At its core, post-plagiarism is animated by post-binary, post-hierarchical, and post-anthropocentric modes of thought. It rejects strict oppositions such as human/machine or nature/culture, flattens hierarchies between these categories, and by extension destabilises the very hierarchies through which categories like race, gender, and class have also been regulated in educational settings. In this sense, the appeal of post-plagiarism is that it offers the possibility of reworking the deeper assumptions of education and scholarship that have long underpinned older models of plagiarism.

First, in dismantling human–machine boundaries and challenging the bounded figure of the “individual scholar,” post-plagiarism compels us to take seriously a different scholarly figure: one who cannot work without the many technological relations that constitute their everyday practices. Donna Haraway’s figure of the cyborg has long challenged the purity of “the human,” and post-plagiarism invites us to imagine a similar “cyborg-scholar,” rather than the puritan figure of the solitary, self-sufficient human thinker.

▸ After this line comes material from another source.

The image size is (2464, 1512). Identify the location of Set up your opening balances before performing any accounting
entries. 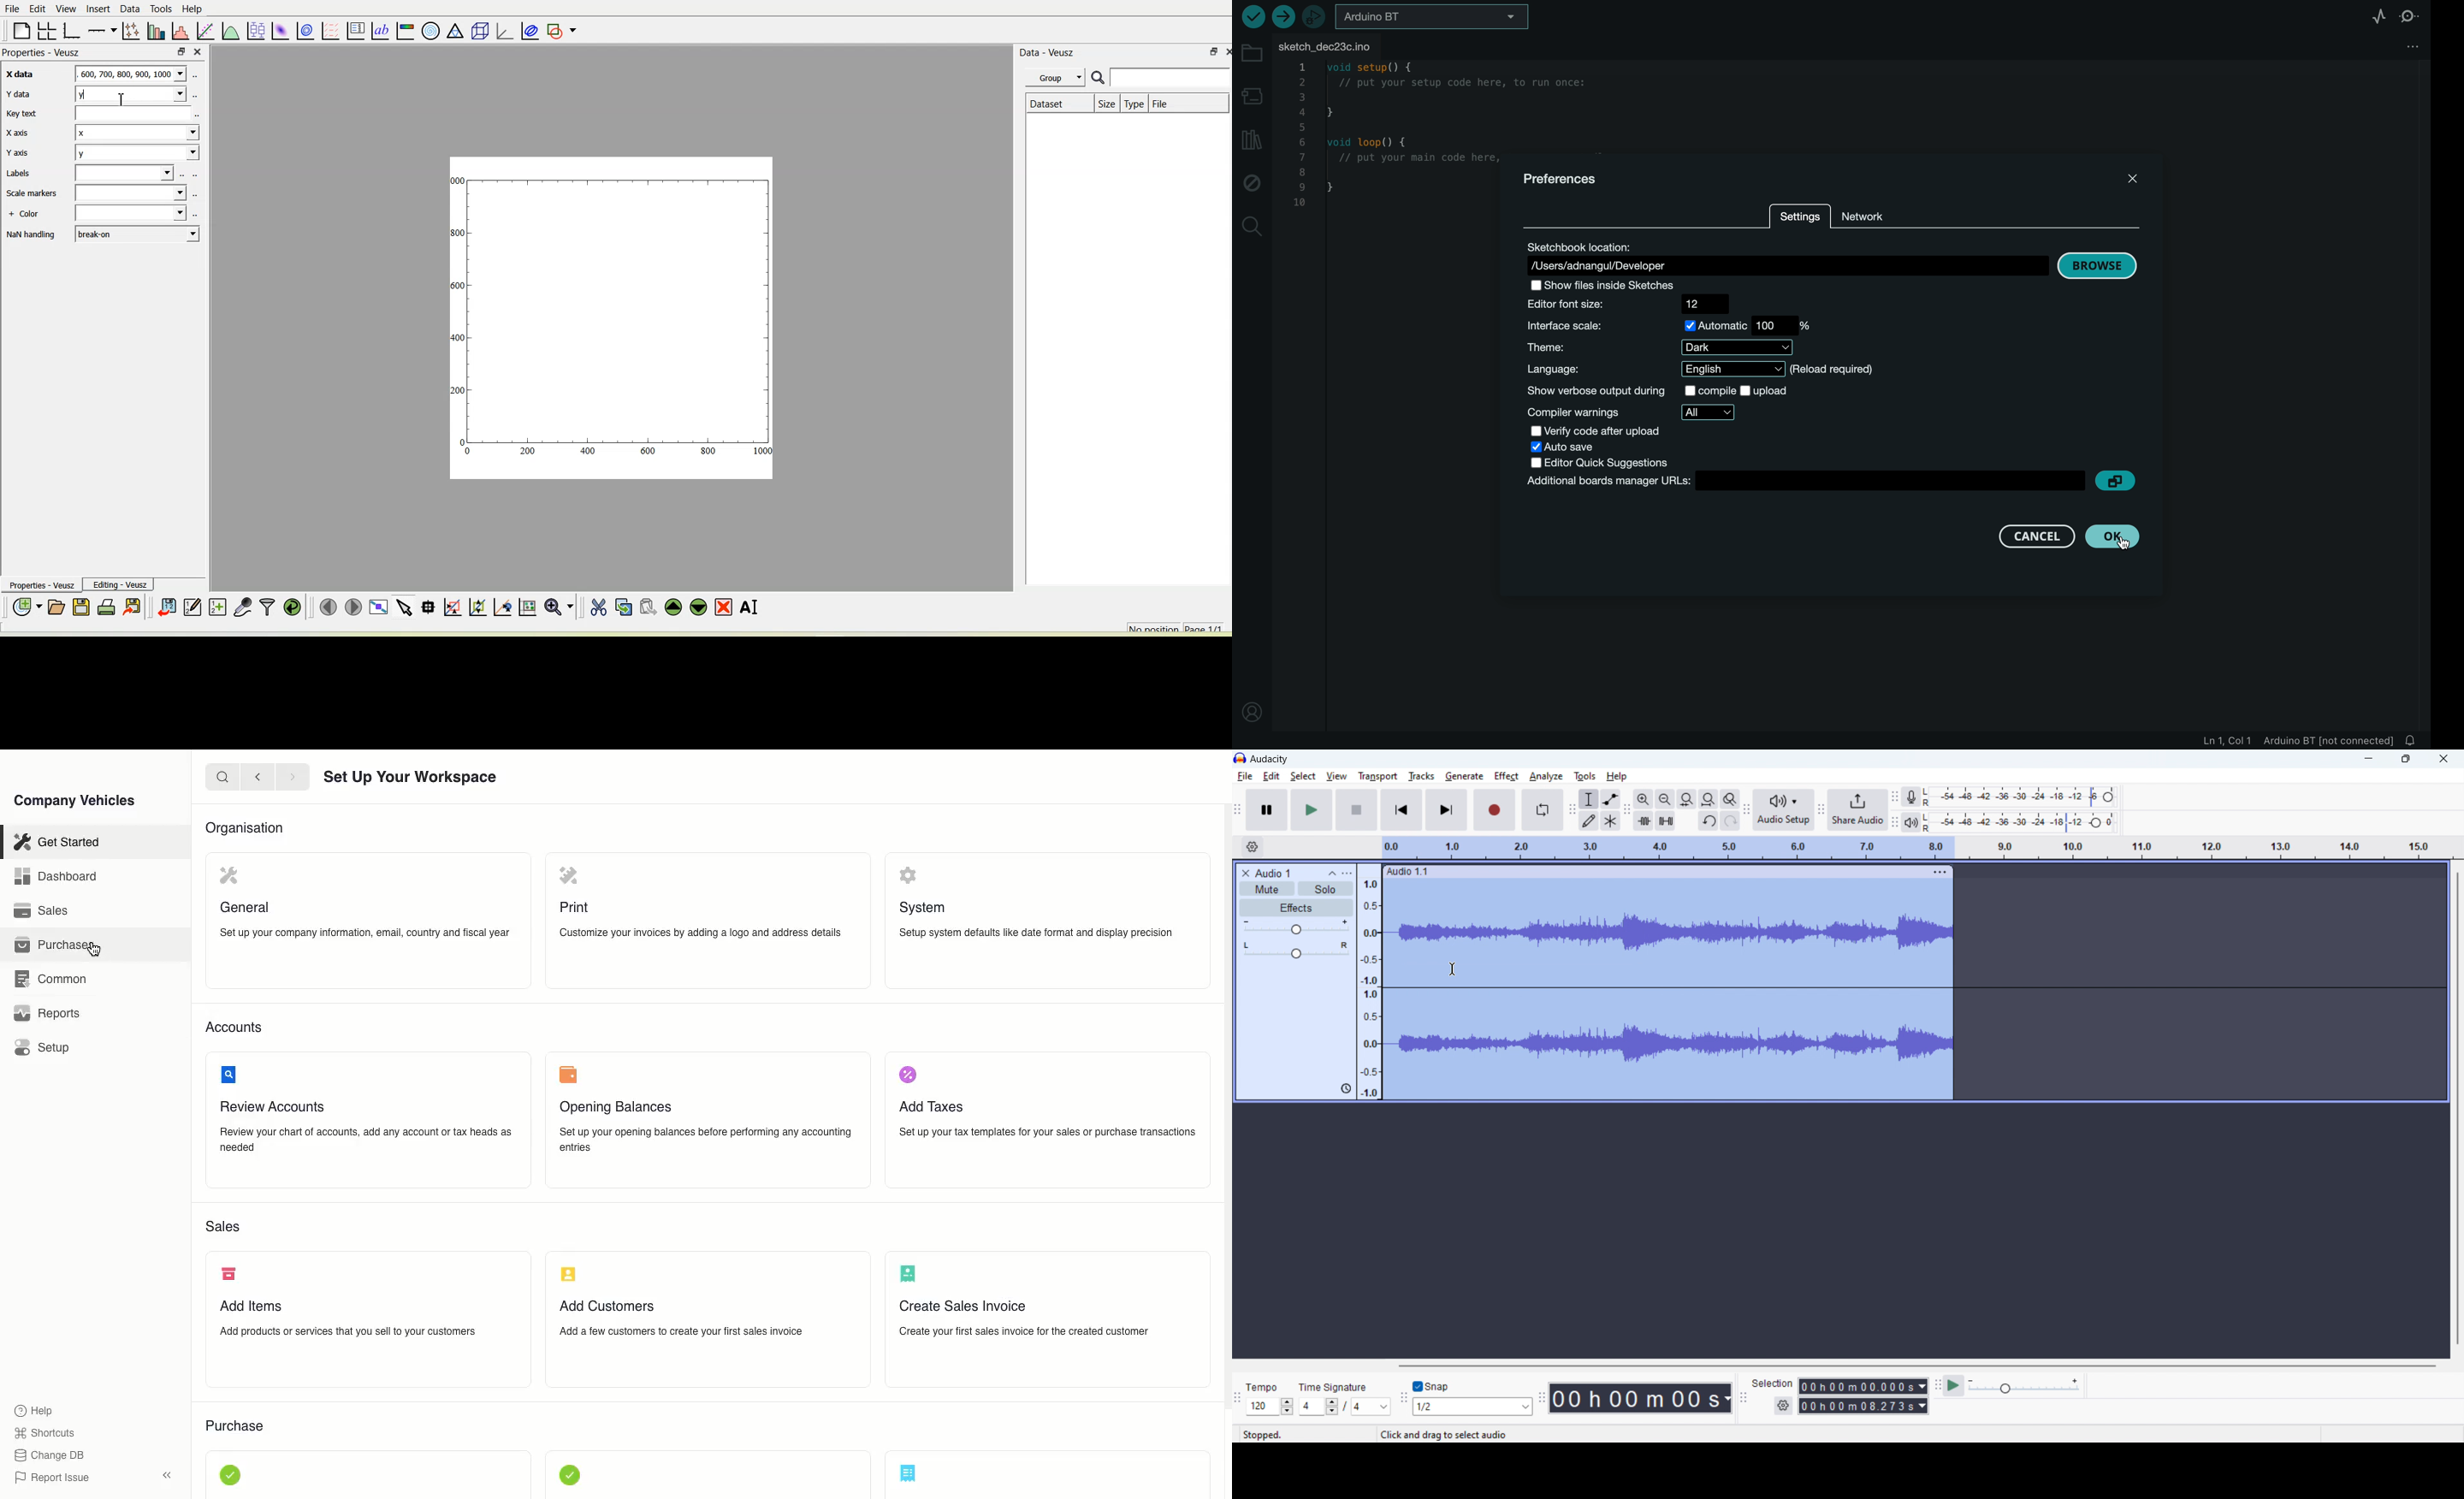
(706, 1141).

Second, this post-anthropocentric orientation advances a broader view of knowledge grounded in co-creation and relationality. Postplagiarism explicitly calls on us to rethink our entanglements with technology, but it also gestures more broadly toward opening up our knowledge-making relations to include marginalized communities, othered peoples, and even nature.This subtle shift not only unsettles the ownership and hierarchies of Western humanist scholarship – traditionally been organised around the individual author as genius and proprietor of knowledge – but also reframes scholarship itself. Knowledge and learning becomes relational rather than individual, collective rather than proprietary. It opens space for a culture in which the work of scholarship is recognised not as the possession of a single scholar but as the outcome of entangled and collaborative processes of knowledge-making and sharing. 

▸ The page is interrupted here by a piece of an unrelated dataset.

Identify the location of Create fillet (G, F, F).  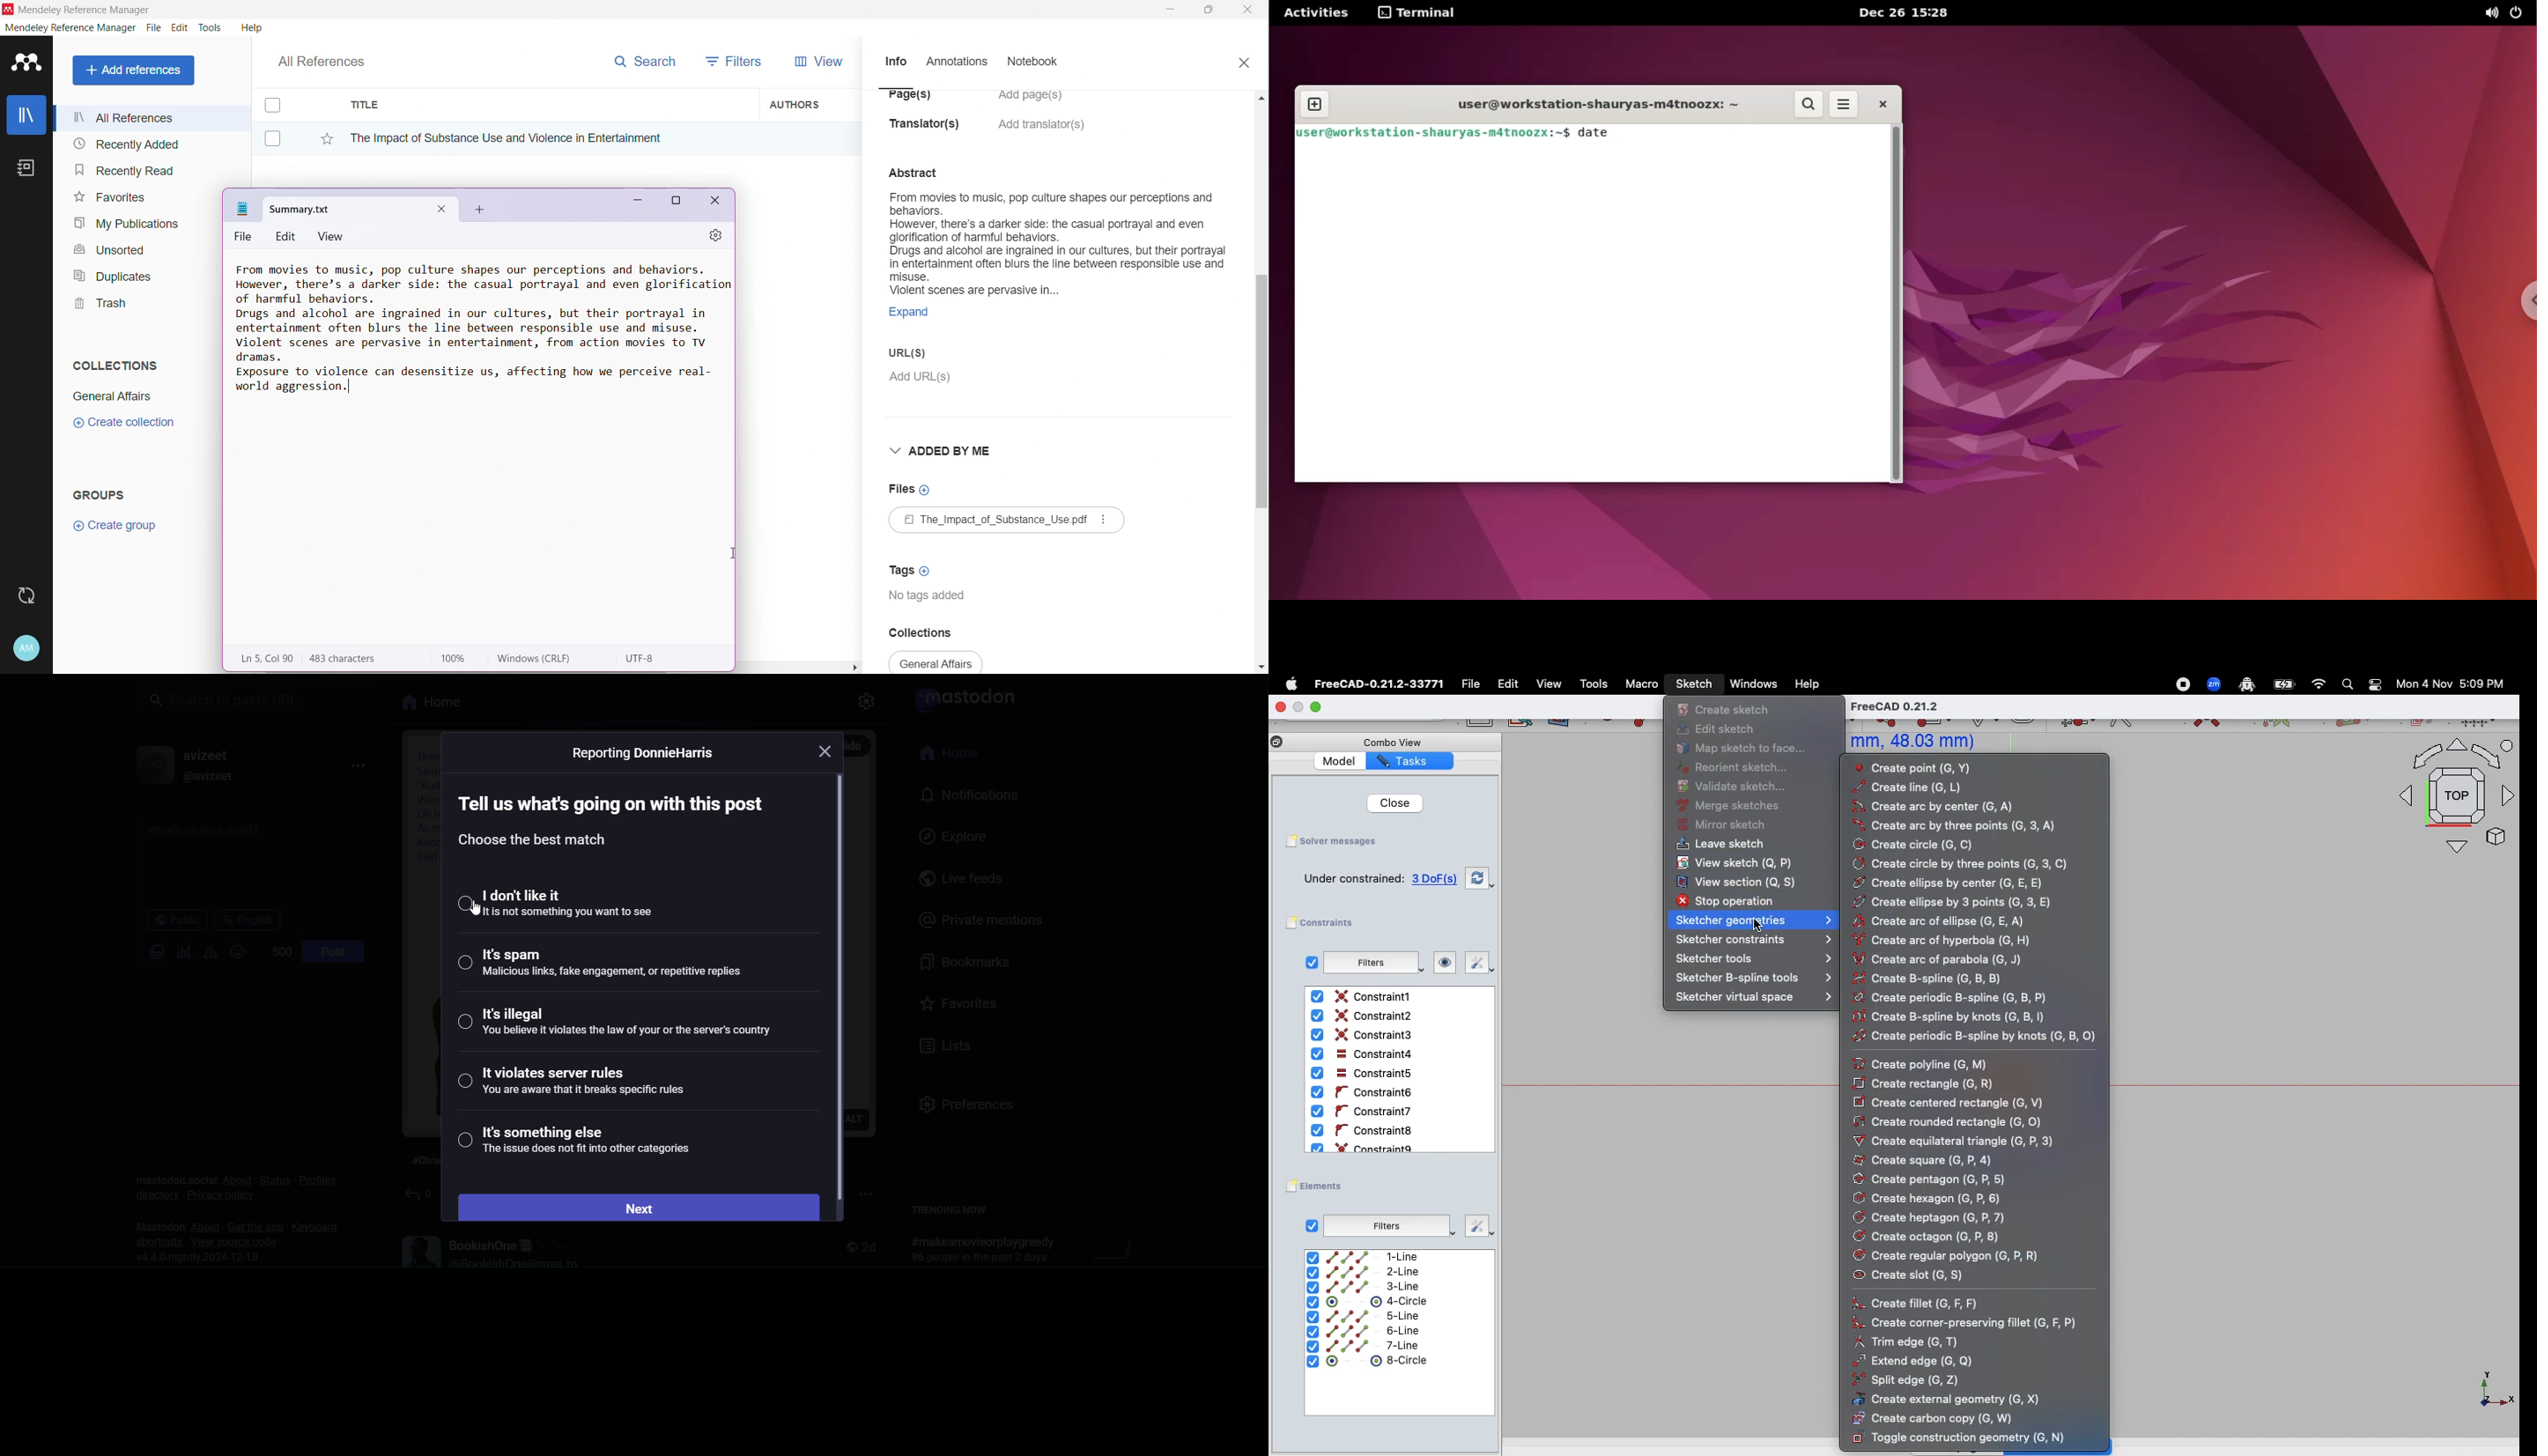
(1936, 1300).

In light of postplagiarism, plagiarism as we have come to know will cease to have a point. 

However, the kinds of changes in the fundamental assumptions of education and scholarship required for postplagiarism to become a practical reality, I unfortunately suspect, are too much to ask. The culture of trust, the flattening of hierarchies, the questioning of individual ownership that undergird the notion of postplagiarism all demand that we forgo the prevailing assumptions of ownership, property, hierarchy, and regulation. For us to be able to transcend plagiarism, the transactional nature of education and the instrumentalisation of scholarship would have to come to an end. As long as education remains transactional rather than transformational – valued for employability rather than for learning – postplagiarism will struggle to find a foothold in students’ lives. As long as scholarship is premised on publication counts rather than on what Indigenous scholars have called knowledge caretaking, plagiarism will retain its stronghold. Postplagiarism will remain, at least for now, not a practice but a provocation.

So, for now, we have to continue working with the paradox of plagiarism: conceptually indefinable, yet practically definite. Teachers will continue to police, monitor, and regulate rather than to cultivate, nurture, and relate. Students, in turn, will learn to consume and reproduce rather than to experiment, question, and create. Integrity will remain framed less as a mode of being with knowledge and more as compliance with rules. And so the cycle continues: a culture of suspicion masquerading as a culture of learning.